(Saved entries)
--- START ---

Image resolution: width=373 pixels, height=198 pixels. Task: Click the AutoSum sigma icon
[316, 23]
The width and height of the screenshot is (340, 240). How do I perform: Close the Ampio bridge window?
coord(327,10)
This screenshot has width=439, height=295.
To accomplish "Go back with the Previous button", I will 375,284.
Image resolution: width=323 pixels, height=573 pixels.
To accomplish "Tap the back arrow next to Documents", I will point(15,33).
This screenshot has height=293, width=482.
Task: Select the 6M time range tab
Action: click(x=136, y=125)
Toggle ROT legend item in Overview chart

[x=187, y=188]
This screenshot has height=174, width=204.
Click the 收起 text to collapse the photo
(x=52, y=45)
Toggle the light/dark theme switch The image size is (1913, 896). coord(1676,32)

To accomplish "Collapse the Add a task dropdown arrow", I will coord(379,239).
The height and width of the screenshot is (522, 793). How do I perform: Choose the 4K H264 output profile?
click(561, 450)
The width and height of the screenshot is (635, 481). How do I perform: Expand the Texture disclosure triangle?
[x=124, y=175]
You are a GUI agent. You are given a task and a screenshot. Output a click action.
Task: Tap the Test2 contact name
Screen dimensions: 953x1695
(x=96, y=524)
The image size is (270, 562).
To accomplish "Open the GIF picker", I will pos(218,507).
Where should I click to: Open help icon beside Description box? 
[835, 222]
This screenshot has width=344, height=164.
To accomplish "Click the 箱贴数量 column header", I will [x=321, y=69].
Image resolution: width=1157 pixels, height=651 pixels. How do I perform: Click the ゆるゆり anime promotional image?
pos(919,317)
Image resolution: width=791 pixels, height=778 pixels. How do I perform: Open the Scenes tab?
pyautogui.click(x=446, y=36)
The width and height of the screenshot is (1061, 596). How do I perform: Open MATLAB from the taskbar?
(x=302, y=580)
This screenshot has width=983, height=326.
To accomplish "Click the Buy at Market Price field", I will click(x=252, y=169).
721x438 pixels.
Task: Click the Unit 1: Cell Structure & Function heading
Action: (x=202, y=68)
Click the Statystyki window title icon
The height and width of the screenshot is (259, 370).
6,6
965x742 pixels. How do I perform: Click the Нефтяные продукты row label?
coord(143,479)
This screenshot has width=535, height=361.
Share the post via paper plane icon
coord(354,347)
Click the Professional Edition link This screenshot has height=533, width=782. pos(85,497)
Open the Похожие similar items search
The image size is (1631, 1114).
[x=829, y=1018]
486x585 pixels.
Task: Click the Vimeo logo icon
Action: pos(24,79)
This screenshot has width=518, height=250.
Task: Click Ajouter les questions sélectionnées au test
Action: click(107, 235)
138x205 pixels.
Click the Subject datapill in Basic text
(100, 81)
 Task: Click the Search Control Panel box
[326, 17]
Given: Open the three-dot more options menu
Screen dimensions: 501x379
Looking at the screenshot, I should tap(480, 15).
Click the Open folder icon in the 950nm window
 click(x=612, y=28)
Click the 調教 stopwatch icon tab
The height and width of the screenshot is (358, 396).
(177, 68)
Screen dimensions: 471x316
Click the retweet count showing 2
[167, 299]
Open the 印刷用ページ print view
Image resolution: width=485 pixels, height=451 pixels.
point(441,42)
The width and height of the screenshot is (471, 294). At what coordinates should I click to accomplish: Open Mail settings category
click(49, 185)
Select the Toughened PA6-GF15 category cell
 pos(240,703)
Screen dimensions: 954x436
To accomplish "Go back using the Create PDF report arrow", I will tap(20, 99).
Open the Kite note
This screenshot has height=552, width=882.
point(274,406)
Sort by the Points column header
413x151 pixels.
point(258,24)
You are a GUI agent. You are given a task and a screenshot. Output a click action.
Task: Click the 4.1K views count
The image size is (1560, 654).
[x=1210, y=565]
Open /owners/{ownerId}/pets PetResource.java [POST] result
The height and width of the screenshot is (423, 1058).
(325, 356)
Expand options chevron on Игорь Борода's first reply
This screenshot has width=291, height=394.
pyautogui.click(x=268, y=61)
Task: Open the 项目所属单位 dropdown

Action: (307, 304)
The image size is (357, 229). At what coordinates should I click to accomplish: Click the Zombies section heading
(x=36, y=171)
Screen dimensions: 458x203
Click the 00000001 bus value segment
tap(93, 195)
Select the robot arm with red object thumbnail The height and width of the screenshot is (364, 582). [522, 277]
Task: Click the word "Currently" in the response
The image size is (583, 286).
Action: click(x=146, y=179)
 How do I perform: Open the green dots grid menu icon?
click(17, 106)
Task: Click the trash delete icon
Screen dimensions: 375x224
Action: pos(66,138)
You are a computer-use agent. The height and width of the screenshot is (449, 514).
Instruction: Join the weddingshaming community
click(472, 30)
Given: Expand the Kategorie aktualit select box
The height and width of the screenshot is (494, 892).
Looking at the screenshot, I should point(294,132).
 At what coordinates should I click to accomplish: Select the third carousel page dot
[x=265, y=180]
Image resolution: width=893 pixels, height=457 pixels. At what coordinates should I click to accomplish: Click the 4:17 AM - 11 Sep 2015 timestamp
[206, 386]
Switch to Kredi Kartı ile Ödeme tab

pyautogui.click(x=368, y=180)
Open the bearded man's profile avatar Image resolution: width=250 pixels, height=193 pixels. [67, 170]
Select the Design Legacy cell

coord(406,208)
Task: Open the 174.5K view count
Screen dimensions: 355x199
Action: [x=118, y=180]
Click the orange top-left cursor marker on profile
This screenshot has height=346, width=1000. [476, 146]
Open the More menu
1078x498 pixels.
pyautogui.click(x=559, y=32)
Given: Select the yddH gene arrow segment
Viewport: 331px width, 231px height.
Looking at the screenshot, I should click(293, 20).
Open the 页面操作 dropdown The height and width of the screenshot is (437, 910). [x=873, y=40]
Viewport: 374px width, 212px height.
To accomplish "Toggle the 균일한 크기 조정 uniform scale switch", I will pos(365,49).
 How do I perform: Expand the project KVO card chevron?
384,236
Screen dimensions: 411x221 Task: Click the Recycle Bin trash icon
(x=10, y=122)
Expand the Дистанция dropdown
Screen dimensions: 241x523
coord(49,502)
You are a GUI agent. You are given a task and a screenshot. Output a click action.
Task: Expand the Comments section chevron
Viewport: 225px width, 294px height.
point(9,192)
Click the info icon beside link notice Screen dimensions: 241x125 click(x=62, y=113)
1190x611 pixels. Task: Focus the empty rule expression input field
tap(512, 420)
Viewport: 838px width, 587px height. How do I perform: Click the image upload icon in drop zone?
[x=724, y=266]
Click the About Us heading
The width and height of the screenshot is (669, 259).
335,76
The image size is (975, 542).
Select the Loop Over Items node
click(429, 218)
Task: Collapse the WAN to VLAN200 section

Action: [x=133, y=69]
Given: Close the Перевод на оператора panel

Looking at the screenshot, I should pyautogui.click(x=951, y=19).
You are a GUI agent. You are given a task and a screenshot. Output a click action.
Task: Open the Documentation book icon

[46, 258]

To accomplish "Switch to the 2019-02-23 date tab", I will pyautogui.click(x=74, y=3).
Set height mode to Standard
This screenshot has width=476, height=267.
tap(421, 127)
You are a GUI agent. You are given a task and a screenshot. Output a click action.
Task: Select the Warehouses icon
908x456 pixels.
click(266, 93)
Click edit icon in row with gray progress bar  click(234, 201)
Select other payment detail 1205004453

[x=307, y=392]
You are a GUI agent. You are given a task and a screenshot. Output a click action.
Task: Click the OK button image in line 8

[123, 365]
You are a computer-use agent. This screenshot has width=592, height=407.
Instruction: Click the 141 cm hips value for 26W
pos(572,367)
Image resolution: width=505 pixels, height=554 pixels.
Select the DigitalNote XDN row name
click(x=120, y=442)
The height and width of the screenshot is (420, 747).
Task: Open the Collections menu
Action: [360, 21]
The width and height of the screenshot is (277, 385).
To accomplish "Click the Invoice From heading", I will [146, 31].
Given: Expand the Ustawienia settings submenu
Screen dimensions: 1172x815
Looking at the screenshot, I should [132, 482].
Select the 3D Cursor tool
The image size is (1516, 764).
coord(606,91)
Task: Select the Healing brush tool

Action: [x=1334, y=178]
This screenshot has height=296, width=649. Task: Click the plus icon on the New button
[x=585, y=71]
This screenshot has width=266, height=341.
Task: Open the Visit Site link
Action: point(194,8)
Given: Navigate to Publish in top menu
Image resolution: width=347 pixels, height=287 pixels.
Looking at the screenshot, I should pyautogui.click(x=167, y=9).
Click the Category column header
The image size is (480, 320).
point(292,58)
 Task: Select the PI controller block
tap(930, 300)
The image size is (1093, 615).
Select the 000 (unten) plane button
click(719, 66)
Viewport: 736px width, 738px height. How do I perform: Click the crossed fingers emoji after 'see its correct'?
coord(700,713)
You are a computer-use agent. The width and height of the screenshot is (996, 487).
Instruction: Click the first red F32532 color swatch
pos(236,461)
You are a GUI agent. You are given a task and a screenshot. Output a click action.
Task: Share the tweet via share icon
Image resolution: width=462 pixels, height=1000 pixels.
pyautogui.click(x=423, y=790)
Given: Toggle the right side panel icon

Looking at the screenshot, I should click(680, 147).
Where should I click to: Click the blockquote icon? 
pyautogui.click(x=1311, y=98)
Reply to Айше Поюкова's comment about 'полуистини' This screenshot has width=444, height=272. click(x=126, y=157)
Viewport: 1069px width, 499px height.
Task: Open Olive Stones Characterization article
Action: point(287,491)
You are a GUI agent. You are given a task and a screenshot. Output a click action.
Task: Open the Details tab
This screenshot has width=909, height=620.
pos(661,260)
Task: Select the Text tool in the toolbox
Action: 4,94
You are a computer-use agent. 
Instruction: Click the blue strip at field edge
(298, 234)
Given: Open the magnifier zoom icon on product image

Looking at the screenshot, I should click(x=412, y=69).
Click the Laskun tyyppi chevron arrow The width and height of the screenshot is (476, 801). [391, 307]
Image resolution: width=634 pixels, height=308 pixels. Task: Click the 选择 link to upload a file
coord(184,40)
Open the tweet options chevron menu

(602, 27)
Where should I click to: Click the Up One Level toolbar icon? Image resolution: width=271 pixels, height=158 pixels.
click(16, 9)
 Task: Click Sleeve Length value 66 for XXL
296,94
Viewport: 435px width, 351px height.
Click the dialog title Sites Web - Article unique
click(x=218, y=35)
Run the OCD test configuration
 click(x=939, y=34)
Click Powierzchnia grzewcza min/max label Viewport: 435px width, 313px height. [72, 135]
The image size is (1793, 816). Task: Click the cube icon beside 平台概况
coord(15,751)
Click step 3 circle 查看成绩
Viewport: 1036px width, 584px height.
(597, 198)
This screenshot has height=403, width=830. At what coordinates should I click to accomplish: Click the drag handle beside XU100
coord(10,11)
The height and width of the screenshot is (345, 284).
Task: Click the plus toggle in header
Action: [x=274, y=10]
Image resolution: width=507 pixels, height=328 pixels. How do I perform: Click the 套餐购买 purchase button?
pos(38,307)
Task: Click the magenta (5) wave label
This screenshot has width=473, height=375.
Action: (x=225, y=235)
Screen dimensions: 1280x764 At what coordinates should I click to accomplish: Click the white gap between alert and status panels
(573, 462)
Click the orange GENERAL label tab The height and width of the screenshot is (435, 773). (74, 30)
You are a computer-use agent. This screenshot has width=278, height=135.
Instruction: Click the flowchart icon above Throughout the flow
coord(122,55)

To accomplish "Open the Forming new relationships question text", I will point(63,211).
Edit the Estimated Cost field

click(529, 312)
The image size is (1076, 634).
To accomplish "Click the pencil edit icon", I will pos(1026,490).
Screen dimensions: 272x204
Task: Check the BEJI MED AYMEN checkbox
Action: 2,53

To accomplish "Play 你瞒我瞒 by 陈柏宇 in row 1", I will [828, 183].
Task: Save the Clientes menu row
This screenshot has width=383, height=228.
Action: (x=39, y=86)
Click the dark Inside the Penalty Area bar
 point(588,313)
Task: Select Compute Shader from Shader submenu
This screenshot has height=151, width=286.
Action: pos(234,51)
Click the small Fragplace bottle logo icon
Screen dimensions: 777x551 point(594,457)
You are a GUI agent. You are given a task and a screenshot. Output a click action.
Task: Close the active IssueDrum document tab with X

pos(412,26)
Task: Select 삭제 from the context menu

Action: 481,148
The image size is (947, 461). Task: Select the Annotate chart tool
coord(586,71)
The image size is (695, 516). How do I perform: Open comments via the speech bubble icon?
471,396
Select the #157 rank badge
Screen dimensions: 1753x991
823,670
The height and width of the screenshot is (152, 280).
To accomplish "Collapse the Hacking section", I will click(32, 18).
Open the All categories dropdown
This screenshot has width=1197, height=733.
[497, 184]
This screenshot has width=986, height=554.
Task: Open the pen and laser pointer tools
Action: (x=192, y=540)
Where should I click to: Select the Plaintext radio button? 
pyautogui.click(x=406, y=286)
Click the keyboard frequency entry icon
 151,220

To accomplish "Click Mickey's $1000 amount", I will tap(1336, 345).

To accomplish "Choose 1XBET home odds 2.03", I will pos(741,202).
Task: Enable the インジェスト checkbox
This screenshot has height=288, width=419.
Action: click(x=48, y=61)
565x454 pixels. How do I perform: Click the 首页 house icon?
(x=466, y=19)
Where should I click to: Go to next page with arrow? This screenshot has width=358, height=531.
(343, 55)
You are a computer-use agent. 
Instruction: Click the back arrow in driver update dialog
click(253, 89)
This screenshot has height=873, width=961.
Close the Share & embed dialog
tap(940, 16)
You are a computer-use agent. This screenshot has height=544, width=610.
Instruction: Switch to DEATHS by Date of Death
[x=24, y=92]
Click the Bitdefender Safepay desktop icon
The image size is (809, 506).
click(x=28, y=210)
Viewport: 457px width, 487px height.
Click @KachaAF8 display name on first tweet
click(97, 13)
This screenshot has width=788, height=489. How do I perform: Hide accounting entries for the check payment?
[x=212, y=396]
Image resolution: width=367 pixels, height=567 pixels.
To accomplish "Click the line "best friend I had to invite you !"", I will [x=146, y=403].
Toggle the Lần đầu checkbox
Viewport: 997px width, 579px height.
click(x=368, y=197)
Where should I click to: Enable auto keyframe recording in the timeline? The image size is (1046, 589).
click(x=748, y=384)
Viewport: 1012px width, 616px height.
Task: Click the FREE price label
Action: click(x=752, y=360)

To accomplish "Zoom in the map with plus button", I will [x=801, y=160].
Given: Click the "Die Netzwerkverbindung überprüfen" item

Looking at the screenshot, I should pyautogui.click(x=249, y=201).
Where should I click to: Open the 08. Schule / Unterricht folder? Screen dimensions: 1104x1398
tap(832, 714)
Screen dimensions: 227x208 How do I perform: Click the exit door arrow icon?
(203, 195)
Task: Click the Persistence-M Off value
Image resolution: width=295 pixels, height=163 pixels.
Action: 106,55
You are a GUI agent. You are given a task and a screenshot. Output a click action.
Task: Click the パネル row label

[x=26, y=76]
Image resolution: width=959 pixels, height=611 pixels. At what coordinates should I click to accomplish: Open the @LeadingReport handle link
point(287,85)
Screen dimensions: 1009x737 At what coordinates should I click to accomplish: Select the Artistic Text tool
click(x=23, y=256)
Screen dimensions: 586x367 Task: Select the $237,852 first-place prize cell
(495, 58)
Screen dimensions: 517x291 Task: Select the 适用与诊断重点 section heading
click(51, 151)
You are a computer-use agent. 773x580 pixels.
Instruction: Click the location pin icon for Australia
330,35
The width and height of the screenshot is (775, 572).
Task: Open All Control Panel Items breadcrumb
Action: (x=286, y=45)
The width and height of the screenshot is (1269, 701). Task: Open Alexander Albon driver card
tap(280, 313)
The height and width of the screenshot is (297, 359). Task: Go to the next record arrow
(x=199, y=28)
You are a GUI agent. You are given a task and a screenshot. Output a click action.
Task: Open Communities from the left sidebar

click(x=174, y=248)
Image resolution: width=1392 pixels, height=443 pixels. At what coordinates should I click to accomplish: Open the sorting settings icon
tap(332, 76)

--- END ---

Work instructions: Scan the entries above for the string "computer" and copy each line that contains it.

Result below:
You are a computer-use agent. The height and width of the screenshot is (449, 514).
You are a computer-use agent. This screenshot has width=592, height=407.
You are a computer-use agent. The width and height of the screenshot is (996, 487).
You are a computer-use agent. 
You are a computer-use agent. This screenshot has width=278, height=135.
You are a computer-use agent. 
You are a computer-use agent. This screenshot has height=544, width=610.
You are a computer-use agent. 773x580 pixels.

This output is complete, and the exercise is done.